Final Project

Overview

Your final project will take the form of a short (~2 page) report on data analyses you design to answer a substantive question of your choosing. You have three options from which to choose for posing your substantive question.

  1. Pose a question that can be answered using the 2012 US Commercial Building Energy Consumption Survey (CBECS).

  2. Pose a question that can be answered using NHANES.

  3. Pose a question about how a statistical method performs in an atypical situation. Answer this question using a Monte Carlo study.

Questions coming from options 1 and 2 should be similar in scope to a homework question and phrased as inferential questions as described in problem set 5, question 1. For instance, if using NHANES,

Are people in the US more likely to drink water on a weekday than on a weekend day?

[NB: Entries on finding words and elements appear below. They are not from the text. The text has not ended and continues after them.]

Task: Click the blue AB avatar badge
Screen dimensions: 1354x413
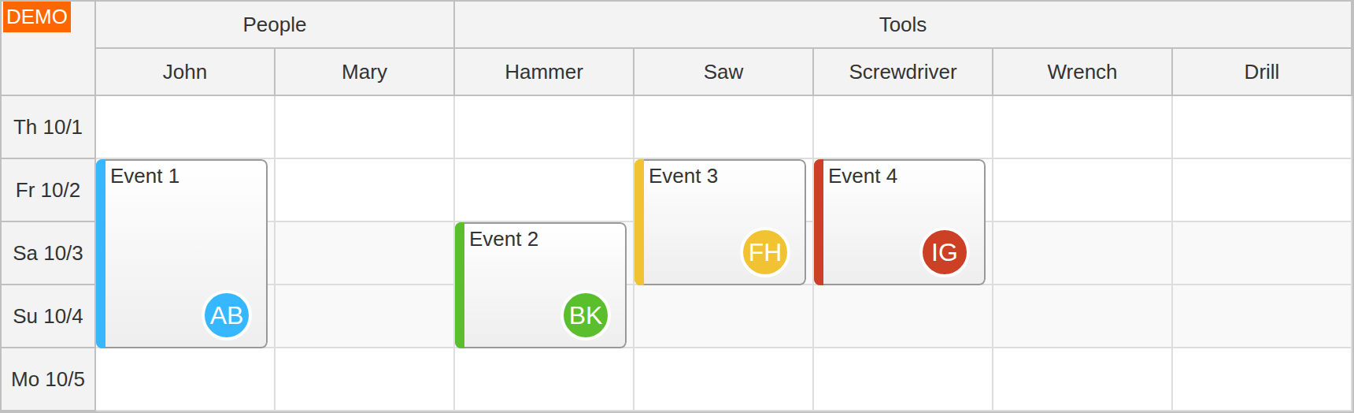Action: (227, 315)
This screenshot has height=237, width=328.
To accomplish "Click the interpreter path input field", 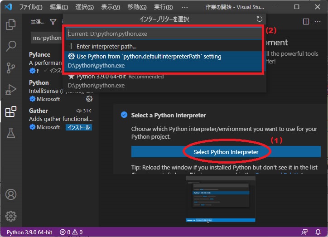I will click(163, 34).
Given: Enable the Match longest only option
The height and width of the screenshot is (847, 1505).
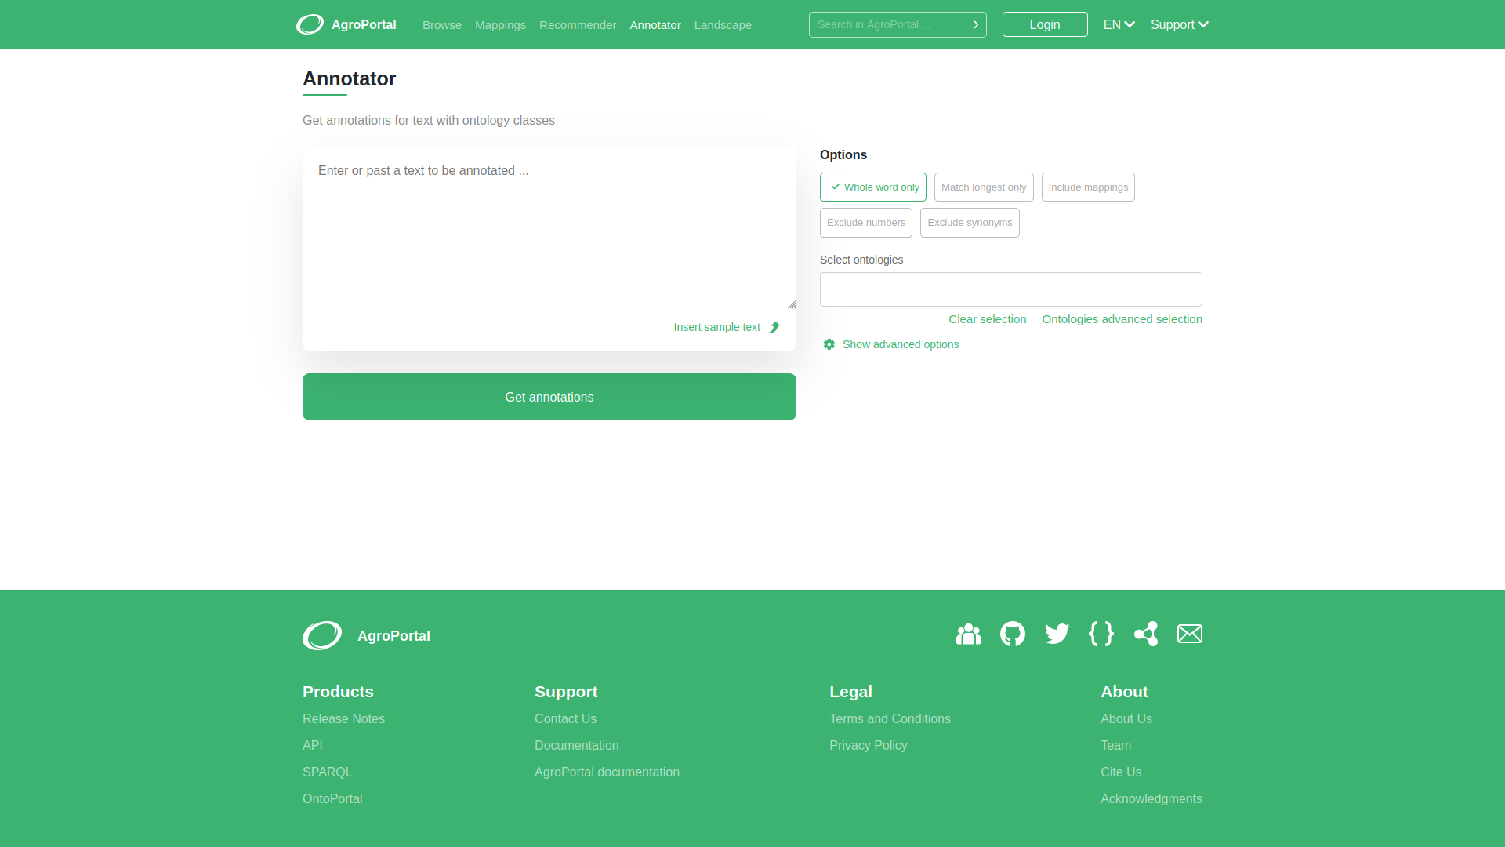Looking at the screenshot, I should click(983, 187).
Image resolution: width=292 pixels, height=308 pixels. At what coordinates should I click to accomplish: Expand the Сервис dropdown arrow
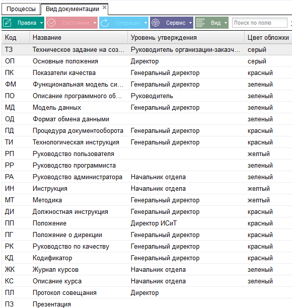click(190, 23)
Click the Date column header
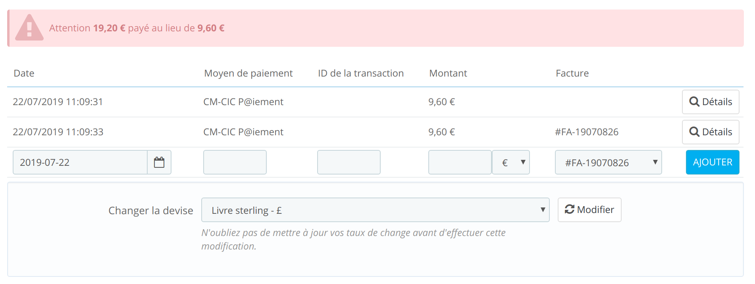The width and height of the screenshot is (755, 284). click(24, 73)
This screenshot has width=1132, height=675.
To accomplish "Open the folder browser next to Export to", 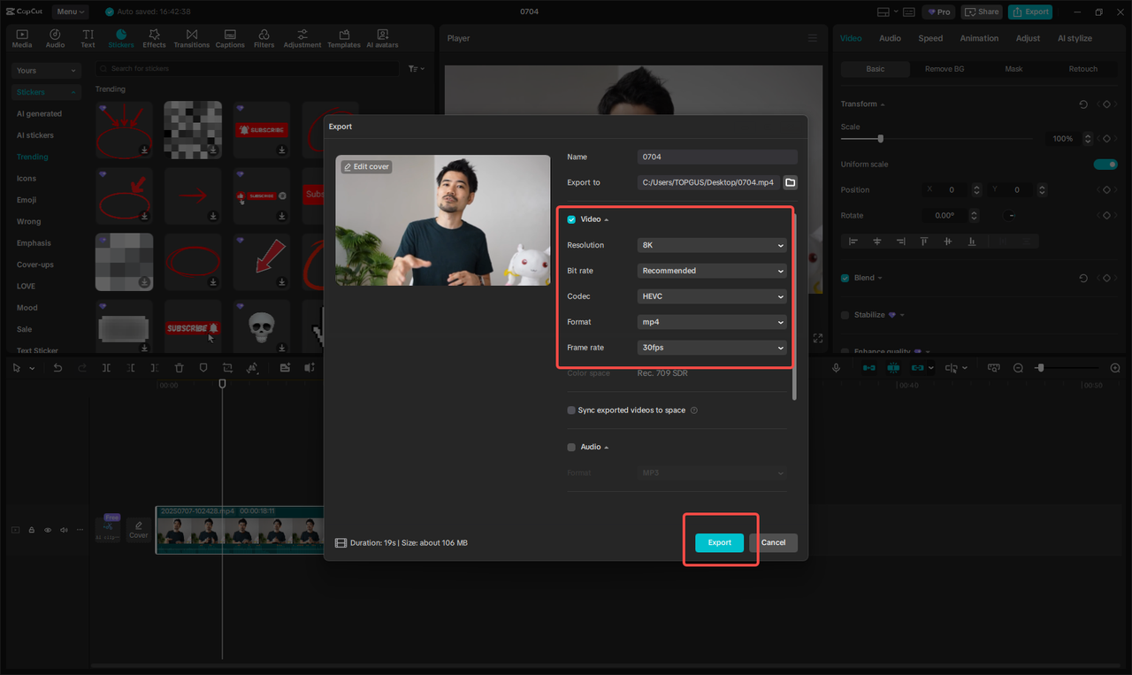I will coord(790,182).
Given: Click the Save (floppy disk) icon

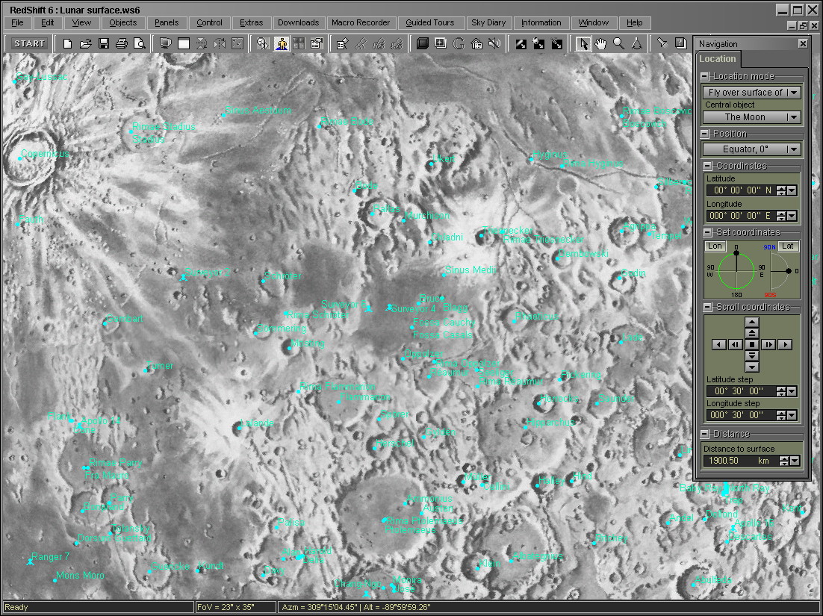Looking at the screenshot, I should click(104, 44).
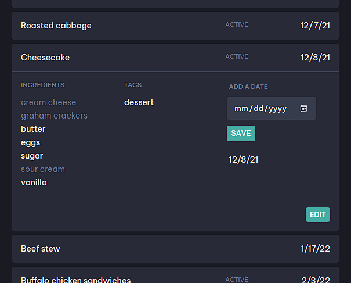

is a better question than,

What fraction of people reported drinking water on weekends and weekdays in the 2006-2008 NHANES sample?

Questions posed from option 3 should be specific and relevant to actual statistical practice. Here is an example for option 3:

When comparing the means for two groups with paired data, it is standard to use a paired t-test. Sometimes, however, researchers use two sample t-tests instead either by mistake or for some other reasons such as because the pairings are unknown. How does this impact the type 1 error and power?

Project Proposal

Before beginning your project, submit a proposal to me by email detailing:

  • your substantive question,
  • the specific data sets and variables you will use to answer that question, or an outline of your Monte Carlo design for option 3,
  • the analysis you plan to do,
  • the statistical software you will use (one of the options from this course).

Please submit an initial proposal to me by Tuesday, December 1 at 5pm and aim to have your proposal approved prior to Friday December 4 at 5pm. I welcome proposals over the break. I will provide feedback on your proposal to help you design an interesting but feasible question.

Guidelines

Your report should be approximately two pages in length if printed and no more than 3 pages long. You should included at least 1 but no more than 3 tabular or graphical elements. The word count for the report should be between 200 and 600 words.

Organize your report into the following sections:

  • Introduction: Approximately 2-3 paragraphs explaining what your question is, why it is interesting, and ending with a high level description of the analysis you did (not the results).
  • Data / Methods: Describe your data source and the methods you used. There should be enough detail here that I could repeat your analysis. Focus on what you did, not how you did it. Include a sentence with a link to a GitHub repository containing your code.
  • Results: What did you find? This should be the largest section and is where all of your tabular/graphical elements go.
  • Conclusion / Discussion: What do your results allow us to conclude about the question you posed? What are the strengths and limitations of your analysis?

Timeline

  1. Initial Proposal Due before: Tuesday December 1, 5pm.

  2. Approved proposal by: Friday December 4, 5pm.

  3. Draft due: Monday December 7, 5pm.

  4. Peer review due: Thursday December 10, 5pm.

  5. Final project due: Tuesday December 15, 6pm.

Submit drafts to Canvas as an html or pdf document with an embedded link to a Git repo containing your analysis files.

Notes

If you using the CBECS data, be aware that he replicate weights work slightly differently than those in the RECS data. Refer to this document.